What is Western Equine Encephalitis?
Western Equine Encephalitis is often considered the Western version of Eastern Equine Encephalitides.
First discovered in California, Western Equine Encephalitis (WEE) was considered a disease found mainly in the western areas of North America. Recently, however, reports of the disease are appearing in areas outside of the initial regions. As one of the diseases farmers get, WEE is prevalent in agricultural areas.
Farming regions that have increased their irrigation practices are contributing to the disease’s spread.

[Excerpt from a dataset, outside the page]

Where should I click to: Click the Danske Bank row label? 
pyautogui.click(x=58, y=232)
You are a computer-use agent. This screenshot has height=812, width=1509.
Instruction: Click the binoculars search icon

As with Eastern Equine Encephalitis, birds are the disease’s main host reservoir. However with WEE, the mosquito Culex pipiens tarsalis is the main vector of this disease. Small mammals are less common host reservoirs of WEE.
Like Eastern Equine Encephalitis, the most common symptoms of the disease are flu-like in nature, with head and muscle aches, fever and nausea.
Most occurrences of the disease are not serious, however, in some instances, WEE can result in Encephalitis or Meningitis, especially in children younger than one year of age. These children suffer more critical cases of the disease than adults do, yet only about 3% of the cases result in death.
Some young survivors of the disease, however, may end up with permanent neurological damage.
Horses can fall victim to the disease, however, there is a vaccine to prevent this for horses. As an easy prevention measure, these are vaccines horses should get. As with EEE, there is no vaccine for humans at present. Therefore, an effective mosquito control system is necessary to offer protection against mosquitos and the mosquito-borne diseases they carry.